In a recent paper, however, Frank et al. [1976] reported, on the basis of plasma measurements they made with the University of Iowa plasma analyzer on the Imp 8 satellite, that the thermal energy of the protons in such rapidly flowing plasmas, specifically those that they identified with 'fireballs,' is much less than the bulk flow energy. For example, they state, 'Characteristic energies of the jetting protons are small (~1 keV) in relation to their convectional energies of 10-15 keV' [Frank et al., 1976, p. 5878]. Frank and Ackerson [1977] reaffirm this view, stating, 'Temperatures of electrons and protons in the jetting plasmas of the fireballs are approximately equal, and the kinetic energy of the protons is dominated by that associated with the high speeds of bulk flow...As these jetting plasmas flow into the plasma sheet, they are believed to be thermalized, thus yielding the higher proton temperatures relative to those for electrons as are normally found within the plasma sheet.'

In this paper we report evaluations of proton and electron temperatures and proton bulk flows that we have made for several time intervals on April 18, 1974. Three of these intervals, during a magnetospheric substorm, were encompassed by one of the 'fireball encounters' reported by Frank et al. [1976], and a fourth, also during a substorm, was during a period of rapid plasma flow that Frank et al. deemed not to be a fireball. We find, in agreement with our observations on other occasions and contrary to the report of Frank et al., that proton thermal energies exceeded their flow energies and greatly exceeded the electron thermal energies. This was true both in the presence and in the absence of fireballs.

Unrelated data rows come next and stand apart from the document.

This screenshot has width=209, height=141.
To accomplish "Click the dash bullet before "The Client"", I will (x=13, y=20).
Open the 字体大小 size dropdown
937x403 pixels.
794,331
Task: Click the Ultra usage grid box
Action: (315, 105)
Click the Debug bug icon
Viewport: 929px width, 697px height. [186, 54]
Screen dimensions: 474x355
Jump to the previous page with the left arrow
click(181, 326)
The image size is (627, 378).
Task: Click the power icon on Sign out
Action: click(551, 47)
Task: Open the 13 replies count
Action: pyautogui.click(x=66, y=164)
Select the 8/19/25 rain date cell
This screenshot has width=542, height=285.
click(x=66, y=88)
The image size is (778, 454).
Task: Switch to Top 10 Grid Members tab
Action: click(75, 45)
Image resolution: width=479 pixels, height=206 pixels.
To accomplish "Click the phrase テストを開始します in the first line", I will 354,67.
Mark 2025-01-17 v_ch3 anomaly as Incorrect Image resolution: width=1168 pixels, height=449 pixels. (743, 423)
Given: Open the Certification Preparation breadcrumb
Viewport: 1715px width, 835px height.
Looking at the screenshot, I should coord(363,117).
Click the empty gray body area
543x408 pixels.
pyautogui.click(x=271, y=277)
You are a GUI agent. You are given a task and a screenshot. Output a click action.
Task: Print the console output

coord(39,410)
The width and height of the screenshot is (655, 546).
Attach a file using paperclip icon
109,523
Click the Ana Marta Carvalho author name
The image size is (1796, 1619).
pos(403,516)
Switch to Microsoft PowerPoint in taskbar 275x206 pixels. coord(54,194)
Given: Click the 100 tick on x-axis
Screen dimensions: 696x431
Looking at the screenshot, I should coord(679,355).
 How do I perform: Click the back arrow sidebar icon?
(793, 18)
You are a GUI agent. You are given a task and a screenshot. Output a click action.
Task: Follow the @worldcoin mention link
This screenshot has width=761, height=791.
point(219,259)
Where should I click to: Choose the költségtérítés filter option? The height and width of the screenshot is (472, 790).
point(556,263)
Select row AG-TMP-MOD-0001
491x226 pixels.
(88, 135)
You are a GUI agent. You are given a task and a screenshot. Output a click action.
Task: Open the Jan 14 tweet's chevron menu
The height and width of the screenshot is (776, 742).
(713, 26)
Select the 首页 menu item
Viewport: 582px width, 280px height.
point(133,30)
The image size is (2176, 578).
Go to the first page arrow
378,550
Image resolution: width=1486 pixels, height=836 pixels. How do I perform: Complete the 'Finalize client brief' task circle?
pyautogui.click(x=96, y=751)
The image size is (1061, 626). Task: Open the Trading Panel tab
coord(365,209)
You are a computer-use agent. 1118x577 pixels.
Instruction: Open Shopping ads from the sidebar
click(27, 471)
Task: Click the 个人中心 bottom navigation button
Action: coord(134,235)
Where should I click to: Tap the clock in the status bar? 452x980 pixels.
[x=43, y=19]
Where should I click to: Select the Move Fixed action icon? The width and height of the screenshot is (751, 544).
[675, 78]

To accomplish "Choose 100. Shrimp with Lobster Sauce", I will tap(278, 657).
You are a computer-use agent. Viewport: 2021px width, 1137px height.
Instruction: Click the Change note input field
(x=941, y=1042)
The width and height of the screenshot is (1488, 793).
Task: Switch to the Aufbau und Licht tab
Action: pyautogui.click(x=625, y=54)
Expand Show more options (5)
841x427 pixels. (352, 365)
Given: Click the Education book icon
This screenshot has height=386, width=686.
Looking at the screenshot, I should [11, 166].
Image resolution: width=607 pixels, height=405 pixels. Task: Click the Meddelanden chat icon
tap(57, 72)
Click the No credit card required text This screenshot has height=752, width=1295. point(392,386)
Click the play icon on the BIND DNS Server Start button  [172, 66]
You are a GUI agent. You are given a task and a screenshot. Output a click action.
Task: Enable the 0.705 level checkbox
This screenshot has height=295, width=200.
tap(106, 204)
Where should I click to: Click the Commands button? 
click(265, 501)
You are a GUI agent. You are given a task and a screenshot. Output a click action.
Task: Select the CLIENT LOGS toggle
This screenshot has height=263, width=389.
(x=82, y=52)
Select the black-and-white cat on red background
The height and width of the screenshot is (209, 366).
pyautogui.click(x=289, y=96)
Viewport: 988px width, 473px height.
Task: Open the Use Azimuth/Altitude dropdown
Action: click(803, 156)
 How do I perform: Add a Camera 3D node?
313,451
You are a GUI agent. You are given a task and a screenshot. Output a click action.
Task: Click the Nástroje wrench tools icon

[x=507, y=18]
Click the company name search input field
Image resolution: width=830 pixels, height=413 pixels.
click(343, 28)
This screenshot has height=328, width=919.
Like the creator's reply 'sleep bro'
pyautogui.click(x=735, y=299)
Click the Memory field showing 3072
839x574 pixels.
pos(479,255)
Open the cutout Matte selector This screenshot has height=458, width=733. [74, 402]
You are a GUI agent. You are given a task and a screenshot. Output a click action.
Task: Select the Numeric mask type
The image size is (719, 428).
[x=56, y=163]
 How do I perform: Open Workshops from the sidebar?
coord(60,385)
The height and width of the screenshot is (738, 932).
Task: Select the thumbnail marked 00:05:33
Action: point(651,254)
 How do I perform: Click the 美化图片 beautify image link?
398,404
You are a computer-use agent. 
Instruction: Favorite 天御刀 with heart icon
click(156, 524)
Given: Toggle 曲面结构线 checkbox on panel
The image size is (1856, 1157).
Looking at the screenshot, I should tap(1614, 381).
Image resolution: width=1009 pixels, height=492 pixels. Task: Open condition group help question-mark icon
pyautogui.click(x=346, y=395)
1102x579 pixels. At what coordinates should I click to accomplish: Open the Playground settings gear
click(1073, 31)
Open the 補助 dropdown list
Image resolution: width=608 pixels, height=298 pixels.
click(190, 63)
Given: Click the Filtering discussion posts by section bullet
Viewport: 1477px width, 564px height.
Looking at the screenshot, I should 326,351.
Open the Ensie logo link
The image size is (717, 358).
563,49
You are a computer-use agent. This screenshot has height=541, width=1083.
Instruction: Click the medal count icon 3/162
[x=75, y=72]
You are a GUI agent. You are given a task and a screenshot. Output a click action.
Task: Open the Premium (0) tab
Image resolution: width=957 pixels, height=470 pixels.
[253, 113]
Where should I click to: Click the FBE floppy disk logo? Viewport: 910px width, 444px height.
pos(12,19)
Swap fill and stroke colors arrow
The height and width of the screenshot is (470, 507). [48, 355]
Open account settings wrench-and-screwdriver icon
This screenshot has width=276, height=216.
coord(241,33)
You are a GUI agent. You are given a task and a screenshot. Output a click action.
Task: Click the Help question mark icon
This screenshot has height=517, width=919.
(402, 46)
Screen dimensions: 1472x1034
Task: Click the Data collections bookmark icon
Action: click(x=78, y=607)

We also report here a remarkable disagreement between the cold proton distribution function reported by Frank et al. for ~ 1530 UT October 8, 1974 [Frank et al., 1976, Figure 8], and cited by them as typical of plasma jetting from fireballs and the proton distribution measured at the same time by the LASL analyzer on the same satellite (Imp 8). The LASL analyzer revealed a very hot distribution at that time.

Before proceeding further, however, we must provide a few words of explanation to minimize the reader's confusion with nomenclature. Major attributes of a fireball as it was defined by Frank et al. [1976] are tailward flowing plasma threaded by southward oriented magnetic field and earthward flowing plasma threaded by northward oriented field. But these are precisely those plasma and magnetic phenomena in the magnetotail that had earlier been identified with the occurrence of magnetospheric substorms and shown to be consistent with the occurrence of magnetic reconnection at a substorm neutral line formed in the near-earth portion of the plasma sheet [Hones et al., 1976]. Indeed, those very fireballs described by Frank et al. have also been shown to be clearly correlated in this way with substorms [Hones, 1977]. Thus in actuality the 'fireball phenomenon' simply comprises a combination of several time-variable features of the magnetotail's behavior during a substorm. Therefore in the following discussion, when it is necessary for us to use the term fireball, it is to be understood in this context.